[RECORDS PROVIDED start]
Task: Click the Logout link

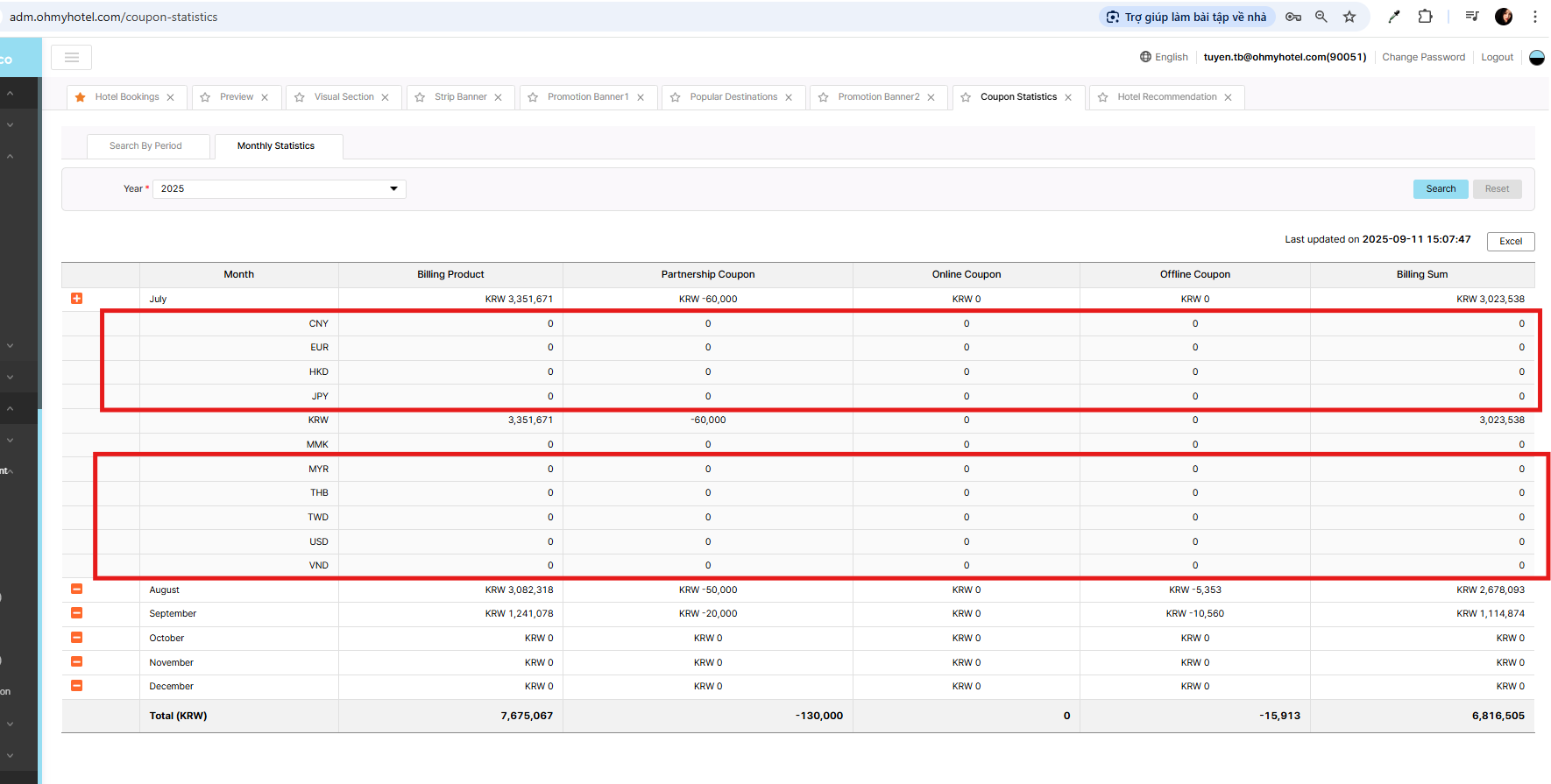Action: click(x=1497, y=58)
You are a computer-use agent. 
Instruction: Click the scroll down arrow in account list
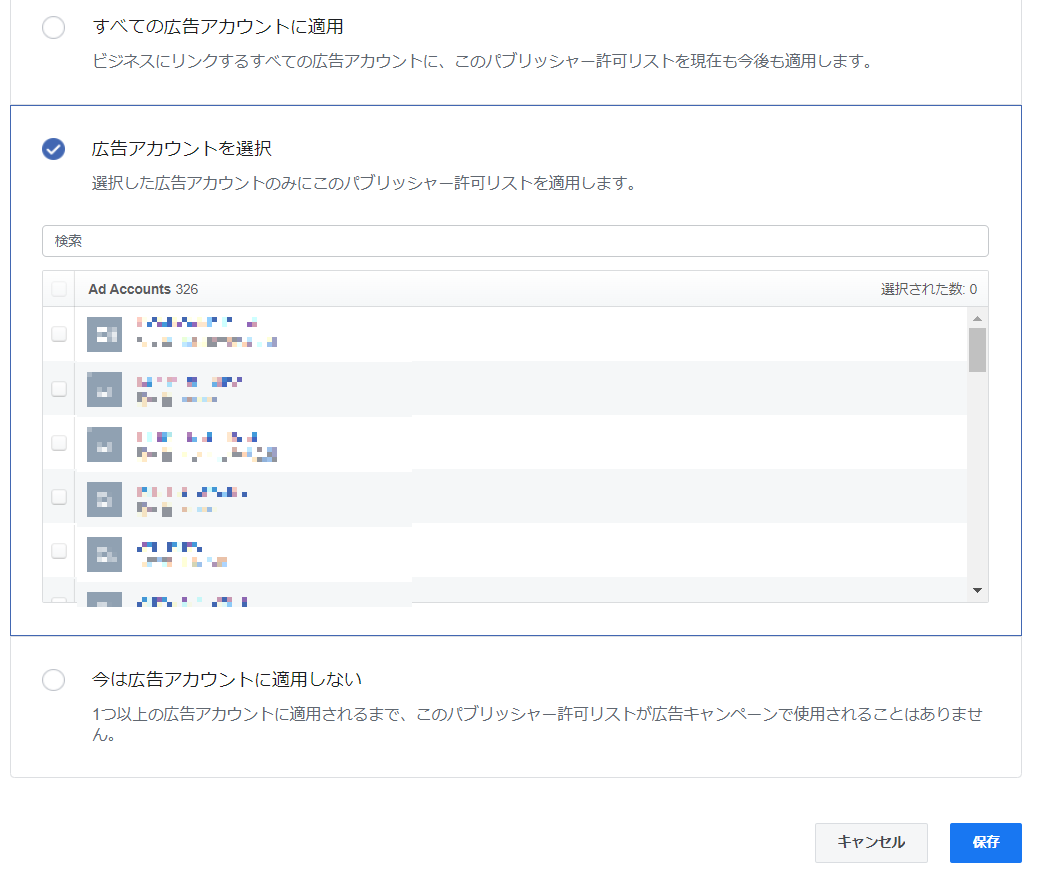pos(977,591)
[RECORDS PROVIDED end]
[RECORDS PROVIDED start]
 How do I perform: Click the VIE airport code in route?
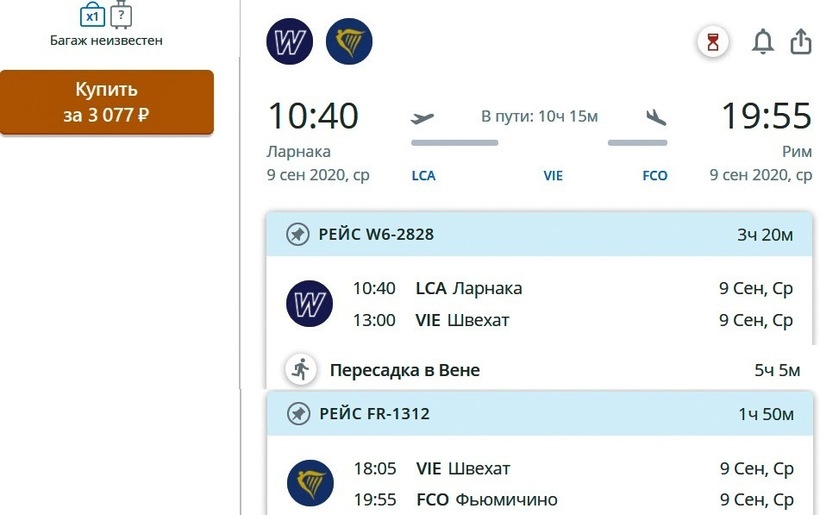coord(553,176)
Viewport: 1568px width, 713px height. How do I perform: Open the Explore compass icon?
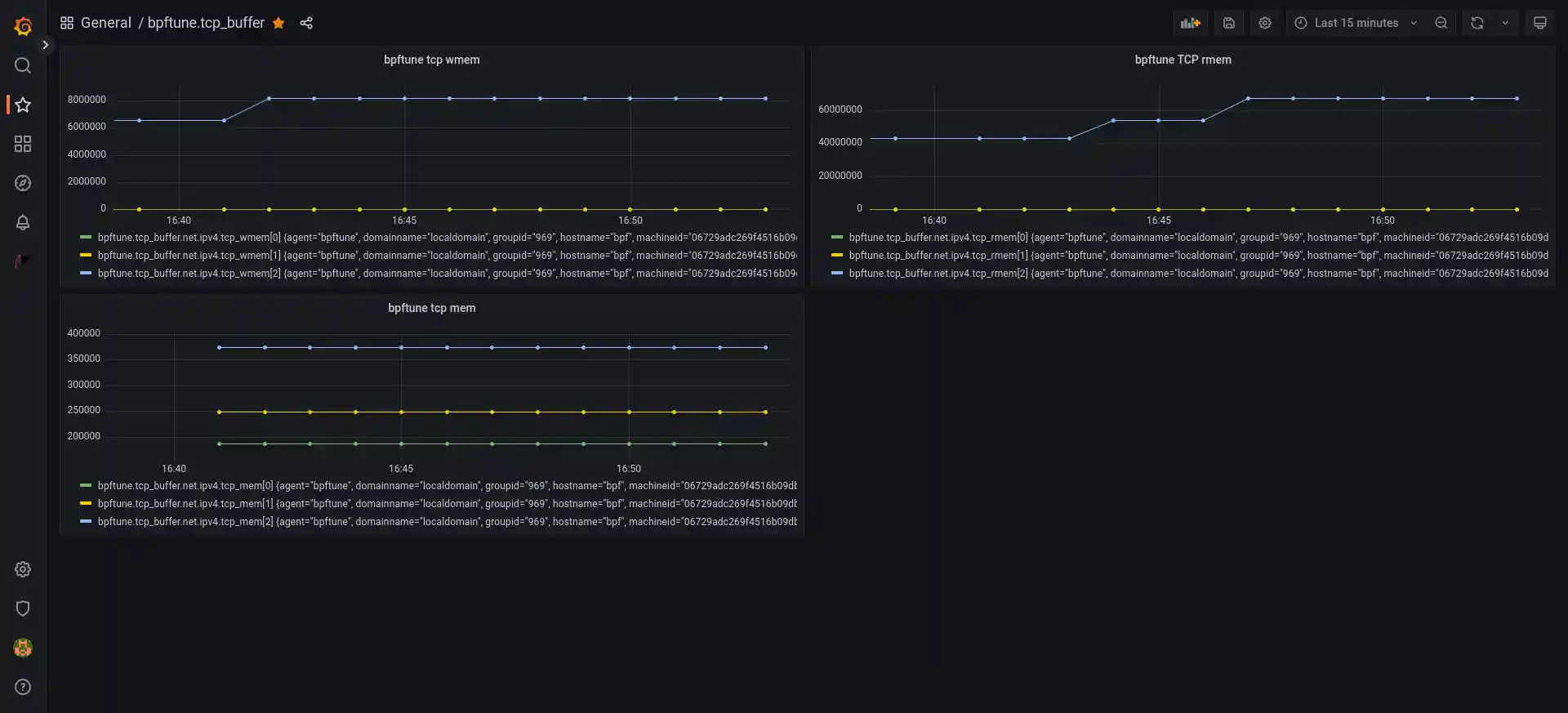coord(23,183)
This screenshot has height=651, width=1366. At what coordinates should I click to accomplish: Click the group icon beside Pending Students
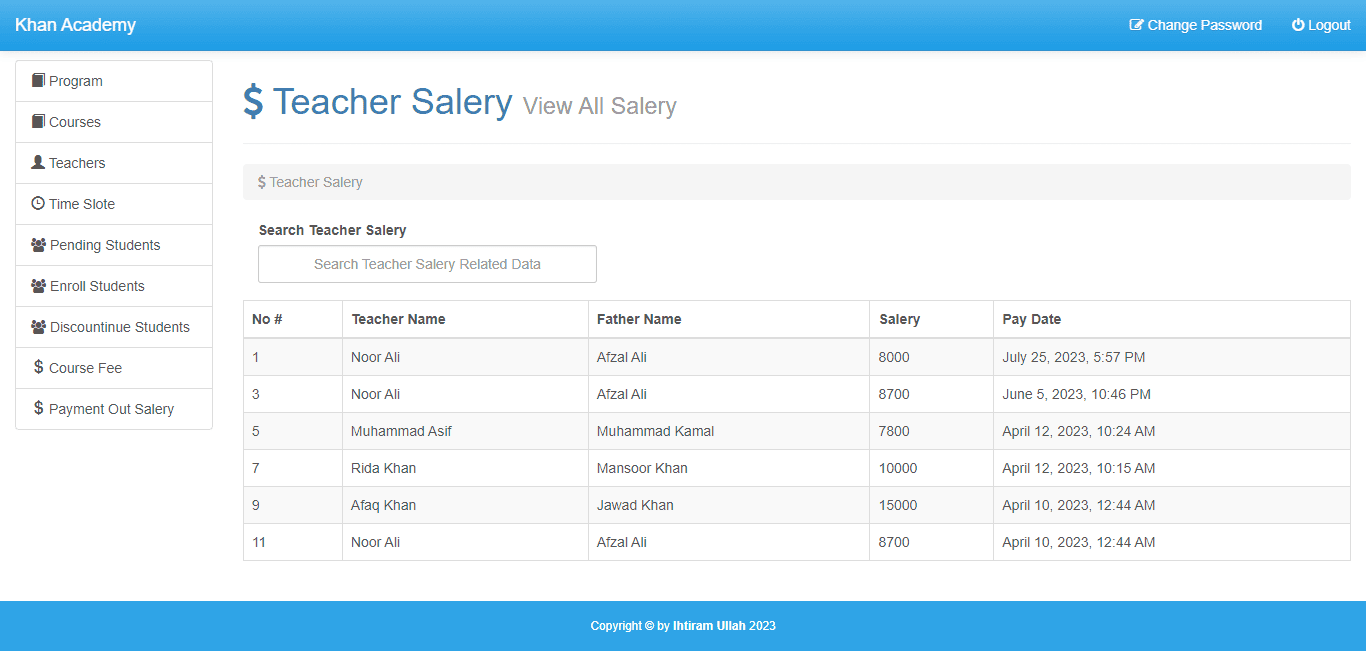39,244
[RECORDS PROVIDED end]
[RECORDS PROVIDED start]
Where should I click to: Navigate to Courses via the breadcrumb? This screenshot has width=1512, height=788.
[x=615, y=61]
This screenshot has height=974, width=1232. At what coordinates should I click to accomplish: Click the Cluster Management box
[RECORDS PROVIDED end]
● **TASK DIRECTIONS**
Copy everything from the line with "Where should I" down to the line with "This screenshot has height=974, width=1232.", but swap "breadcrumb" for "top menu" and keep every other word the same.

● **RESULT OF THE TASK**
Where should I click to: Navigate to Courses via the top menu? This screenshot has width=1512, height=788.
[x=615, y=61]
This screenshot has height=974, width=1232. At what coordinates should I click to accomplish: Click the Cluster Management box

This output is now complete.